Mineral discovered by the Apollo 14 crew

Yoshiokaite, a mineral formed as shocked crystal fragments in devitrified glass, was discovered in lunar regolith breccia collected from a trench by the Apollo 14 crew in 1971. Although there have been other minerals (armalcolite and tranquillityite) that have been originally discovered on the Moon, yoshiokaite is the first new mineral with origin related to lunar highlands. Yoshiokaite is considered to be a member of the feldspathoid group.

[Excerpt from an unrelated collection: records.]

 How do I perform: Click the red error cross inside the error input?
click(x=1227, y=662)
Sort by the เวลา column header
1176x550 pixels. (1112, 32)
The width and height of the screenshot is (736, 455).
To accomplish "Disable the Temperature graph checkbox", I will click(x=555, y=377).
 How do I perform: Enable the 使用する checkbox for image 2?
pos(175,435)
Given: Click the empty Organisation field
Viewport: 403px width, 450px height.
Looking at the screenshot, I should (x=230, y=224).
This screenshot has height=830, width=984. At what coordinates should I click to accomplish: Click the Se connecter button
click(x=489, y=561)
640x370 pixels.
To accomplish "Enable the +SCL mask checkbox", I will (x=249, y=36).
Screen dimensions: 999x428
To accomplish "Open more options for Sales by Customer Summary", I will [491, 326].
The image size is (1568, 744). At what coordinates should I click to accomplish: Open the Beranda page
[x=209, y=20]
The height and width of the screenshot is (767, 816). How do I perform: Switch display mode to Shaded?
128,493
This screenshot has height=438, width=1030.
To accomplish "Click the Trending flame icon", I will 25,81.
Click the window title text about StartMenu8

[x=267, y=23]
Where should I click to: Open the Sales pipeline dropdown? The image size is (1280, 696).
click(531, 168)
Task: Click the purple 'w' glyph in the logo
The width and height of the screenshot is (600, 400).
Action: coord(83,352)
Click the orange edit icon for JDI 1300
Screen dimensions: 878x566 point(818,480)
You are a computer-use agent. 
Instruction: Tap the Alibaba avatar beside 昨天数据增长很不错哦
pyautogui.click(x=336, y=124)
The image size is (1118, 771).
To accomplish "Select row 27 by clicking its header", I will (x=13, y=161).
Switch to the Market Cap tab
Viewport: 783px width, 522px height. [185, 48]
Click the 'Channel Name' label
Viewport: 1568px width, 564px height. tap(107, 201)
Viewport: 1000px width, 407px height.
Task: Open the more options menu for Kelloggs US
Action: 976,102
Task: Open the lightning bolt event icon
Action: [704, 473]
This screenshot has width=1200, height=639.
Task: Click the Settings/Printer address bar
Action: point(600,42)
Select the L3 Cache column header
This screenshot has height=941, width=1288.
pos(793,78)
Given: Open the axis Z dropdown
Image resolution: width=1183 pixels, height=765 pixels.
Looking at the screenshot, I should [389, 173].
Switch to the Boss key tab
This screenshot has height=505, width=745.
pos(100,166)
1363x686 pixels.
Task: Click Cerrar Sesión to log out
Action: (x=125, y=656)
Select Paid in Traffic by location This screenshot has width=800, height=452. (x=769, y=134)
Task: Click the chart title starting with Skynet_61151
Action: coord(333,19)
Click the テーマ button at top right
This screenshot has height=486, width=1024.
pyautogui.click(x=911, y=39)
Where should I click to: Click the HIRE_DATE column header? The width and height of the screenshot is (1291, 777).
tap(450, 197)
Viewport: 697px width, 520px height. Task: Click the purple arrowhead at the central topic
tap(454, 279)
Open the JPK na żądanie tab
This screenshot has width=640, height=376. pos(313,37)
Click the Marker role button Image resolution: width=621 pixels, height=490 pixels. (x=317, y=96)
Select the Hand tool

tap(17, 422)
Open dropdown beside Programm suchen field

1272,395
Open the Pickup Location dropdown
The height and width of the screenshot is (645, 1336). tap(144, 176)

Yoshiokaite was named after mineralogist, Takashi Yoshioka, who synthesized a metastable phase solid solution between CaAl2Si2O8 and CaAl2O4 with a nepheline-like structure and formula. Yoshioka's research on the synthetic phase helped understand the probable origins of the mineral. Yoshiokaite was approved as a mineral in 1989 by the Commission on New Minerals and Mineral Names of the International Mineralogical Association.

==Occurrence==
The regolith breccia, sample 14076, containing the small crystals of yoshiokaite was collected at the bottom of a 30-cm-deep trench about 224 m from the Apollo landing site, Fra Mauro Base. Sample 14076 was described as having two distinct parts, the regolith breccia that was common of the local Apollo 14 regolith and the unknown part (called exotic) that was very high in Al with a very small ratio of fine-grained iron metal to ferrous oxide suggesting that it is from an older unknown regolith. The exotic portion of sample 14076 is described having the composition of glass that has undergone devitrification which is considered to be uncommon with glasses found elsewhere on the Moon. The devitrified glass may be caused by shock melting of anorthite. The anorthositic percentage of yoshiokaite along with remote-sensing evidence adds to the suggestion that there are pure anorthositic crusts common on the Moon. Unfortunately, the purest anorthositic crust is found on the far side of the Moon.

==Physical properties==
Yoshiokaite is a colorless, transparent mineral with a vitreous luster and white streak. It is hexagonal, although most crystals found in the regolith breccia are distorted due to strain, likely from shock impact. Its crystals are characterized by having poor cleavage along {100}. Devitrified glasses with 30 wt% SiO2 or less have interlocking crystals that are angular and anhedral with no preferred orientation up to 235 $\mu m$ in size. Devitrified glass with 34 wt% SiO2 are spherical with positive elongation fibers and plumose crystals with inclined extinction. Shock-induced lamellae sets at {201} and {200}.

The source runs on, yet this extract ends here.